Die Polizeireform von Maryland ist ein grosser Erfolg für Aktivisten und Aktivistinnen, die sich seit Jahren dafür einsetzen, die Polizei stärker zu kontrollieren. Eine führende Kraft war die demokratische Senats-Abgeordnete im Parlament von Maryland, Jill Carter. Der öffentliche Aufschrei nach dem Tod von George Floyd in Minneapolis habe in ihrem Bundesstaat ein Umdenken bewirkt – bei der Bevölkerung und der demokratischen Partei.

Noch vor Floyds Tod hatte Maryland einen eigenen Fall von Polizeigewalt und darauffolgenden Protesten. Freddie Gray starb 2015 an einer Rückenmark-Verletzung nach einer brutalen Verhaftung wegen einer Bagatelle. Er blieb auf polizeiliche Aufforderung nicht stehen und trug in seiner Hosentasche ein aufklappbares Messer. Für Carter nur ein Beispiel für gängige Polizeibrutalität in Maryland.

Verurteilung nur in zwei Prozent der Fälle

Der Bundesstaat habe einen schrecklichen Leistungsausweis, sagt die Demokratin. In den letzten zwanzig Jahren seien 500 Menschen bei Polizeieinsätzen gestorben, und Untersuchungen hätten nur in zwei Prozent der Fälle zu einer Verurteilung geführt.
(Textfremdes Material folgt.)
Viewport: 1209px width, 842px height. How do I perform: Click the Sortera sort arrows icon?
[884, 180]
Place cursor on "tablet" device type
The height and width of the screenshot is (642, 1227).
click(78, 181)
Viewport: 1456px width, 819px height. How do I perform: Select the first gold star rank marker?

Ein Grund für die weitgehende Unantastbarkeit der Polizeikräfte war die sogenannte Officer's Bill of Rights, die Maryland als erster Bundesstaat Anfang der 70er-Jahre eingeführt hatte. Sie räumte Polizisten und Polizistinnen unter anderem besondere Rechte bei Verfahren gegen sie ein. Ermittlungen wurden intern geführt, und die Beamten hatten besondere Rekursmöglichkeiten.
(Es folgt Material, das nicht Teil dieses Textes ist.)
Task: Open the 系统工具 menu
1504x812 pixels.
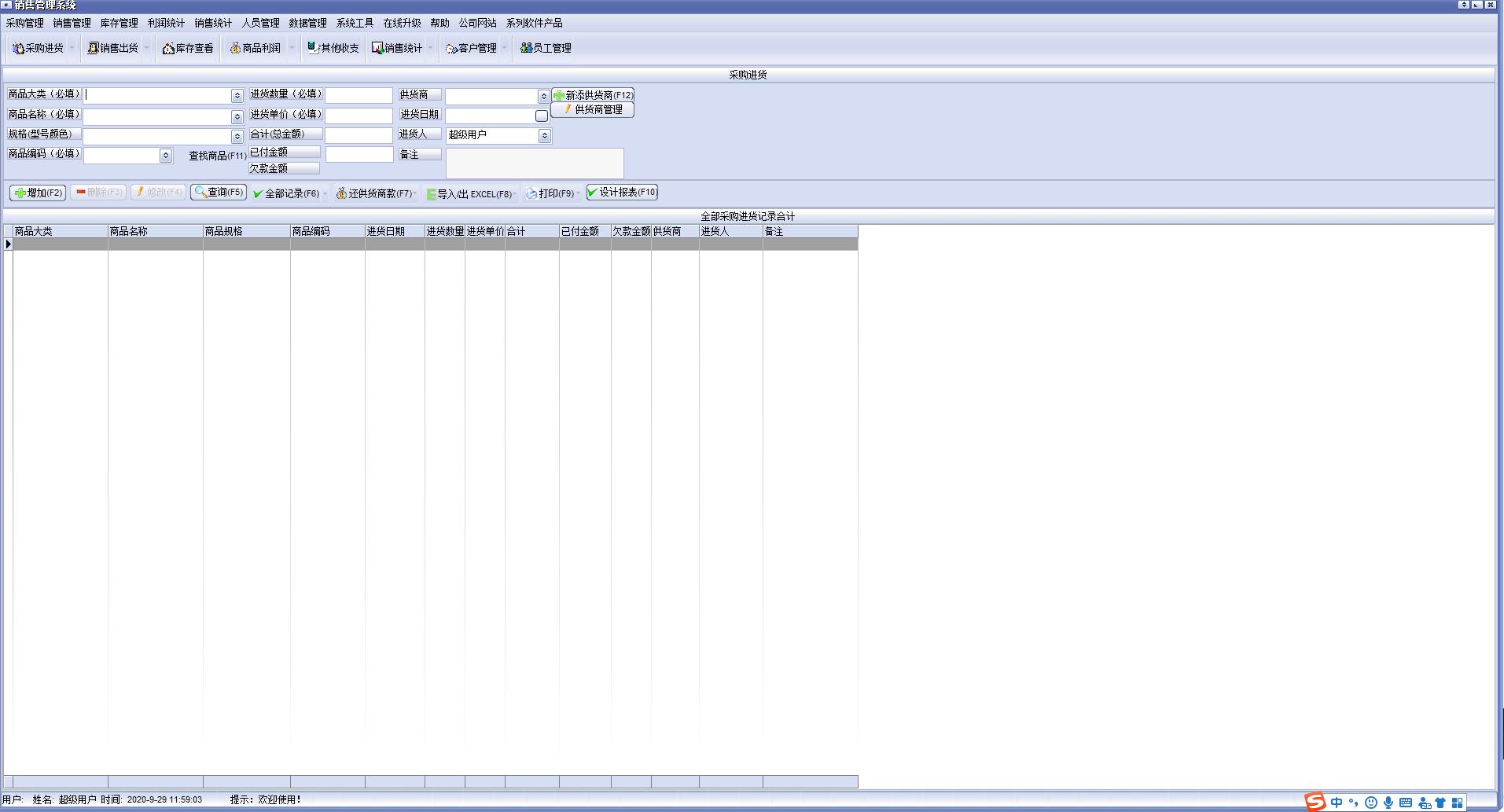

Drohnenaufnahme zeigt Bild
Legende: Drohnenaufnahme eines Denkmals auf einem Basketballplatz in Maryland. Das Gemälde zeigt die 26-jährige Afroamerikanerin Breonna Taylor, die am 13. März 2020 mit mindestens acht Schüssen getötet wurde. Die Polizei in Vollstreckung drang gewaltsam in ihre Wohnung ein, um eine Razzia gegen Drogen durchzuführen. Es wurden keine Drogen gefunden. Keystone

Kastensystem im Rechtsstaat

Das habe eine Art Kastensystem im Rechtsstaat eingeführt, mit Sonderprivilegien für Polizeikräfte, sagt Senatorin Jill Carter. Deren eben erst beschlossene Abschaffung werde die öffentliche Sicherheit verbessern und die Integrität der Polizeikräfte erhöhen.
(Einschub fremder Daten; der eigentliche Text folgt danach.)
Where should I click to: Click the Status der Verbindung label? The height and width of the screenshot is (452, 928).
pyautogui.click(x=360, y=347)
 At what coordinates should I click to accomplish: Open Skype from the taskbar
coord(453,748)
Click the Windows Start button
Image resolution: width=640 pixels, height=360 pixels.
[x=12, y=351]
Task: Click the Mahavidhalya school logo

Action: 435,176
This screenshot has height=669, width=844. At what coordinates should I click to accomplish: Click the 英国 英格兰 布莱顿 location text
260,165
Das sieht die grösste Polizei-Gewerkschaft in Maryland anders. Sie kämpfte, sekundiert von der republikanischen Partei und dem Gouverneur, gegen die Reform. Der Vize-Präsdeint des Fraternal Orders of Police in Maryland, Angelo Consoli, hält sie für schlicht fahrlässig. Problematisch sei vor allen der neue Standard für Gewaltgebrauch bei Einsätzen.

Beamte dürfen also nur Gewalt einsetzen, wenn dies verhältnismässig sei. Doch Polizisten und Polizistinnen hätten unter Gefahr keine Zeit darüber nachzudenken, was bei einer möglichen Untersuchung im Nachhinein verhältnismässig erscheine, meint Consoli. Sie müssten Sekunden-Entscheide treffen, ob sie schiessen oder nicht.

Neuer Kompromisswille bei der Polizei

Polizisten und Polizistinnen würden nun vor die Wahl gestellt, ihr Leben zu riskieren oder lieber im Einsatzwagen zu bleiben, sagt der Gewerkschaftsführer des brüderlichen Polizeiordens in Maryland – und droht – das werde zu mehr Verbrechen führen. Doch Consoli gibt sich auch kompromissbereit: Er stellt sich nicht dagegen, dass bei Untersuchungen Zivilpersonen Einsicht hätten und ein Mitspracherecht.

Bisher kämpfte die mächtigste Polizei-Gewerkschaft gegen jede externe Kontrolle. Der neue Kompromisswille mag als Zeichen gelten, wie sehr die Polizei derzeit politisch im Gegenwind steht – in Maryland und anderen Bundesstaaten in den USA.